ASL - American Sign Language
American Sign Language is the natural language of around 500,000 deaf people in the US and Canada, and The National Center for Health Statistics estimates that 28 million Americans (about 10% of the population) have some degree of hearing loss. About 2 million of these 28 million people are classified as deaf (they can’t hear everyday sounds or speech even with a hearing aid). By learning sign language, you will be opening the doors to many amazing opportunities. Not only can you make new friends and relationships but having these unique skills can also open the doors for new job opportunities and career advancements.
Benefits of teaching your child Sign Language
Sign language can be introduced as a means of communication to young children as early as 6 months old. By having a way to communicate at such an early age, it has been shown that the children who have learned some basic sign language can reduce their frustration and better express their needs and wants, which helps reduce the crying and whining of young children. According to Baby sign language: A helpful communication tool, baby signs and gestures can be a great tool to help parents and caregivers support early communication skills. Sign language can also help increase the bond between parent and child.

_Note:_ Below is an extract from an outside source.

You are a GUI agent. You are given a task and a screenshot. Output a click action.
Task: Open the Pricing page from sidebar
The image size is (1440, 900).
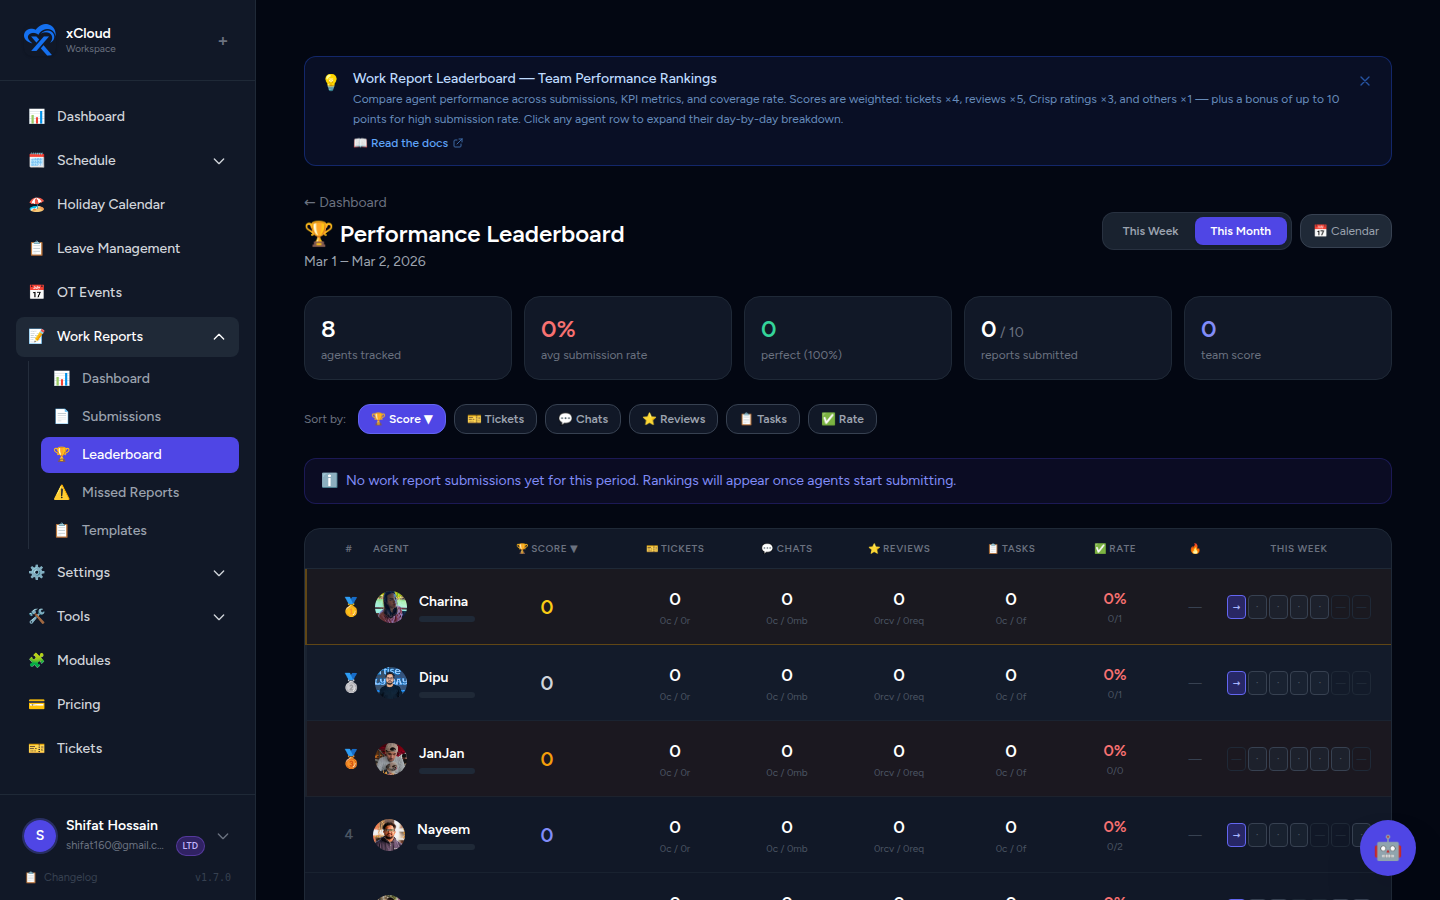pos(79,704)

Motor and Cognitive Skills
In addition to opening doors to new relationships and opportunities as well as possibly reducing the crying and whining of your young child, sign language has shown to have a positive impact on your fine motor skills and cognition. According to Day Translations, learning sign language and any other foreign languages is good for the brain. It enhances cognition, and creative and abstract thinking. It even has the added benefit of improving hand and eye coordination. It exercises the peripheral vision, training you to become more aware of the environment. These abilities can work to your advantage regardless of the industry you are in. However, you need them even more if you are a pilot, a surgeon, a fabricator and mechanic, or any other job that requires hand-eye coordination.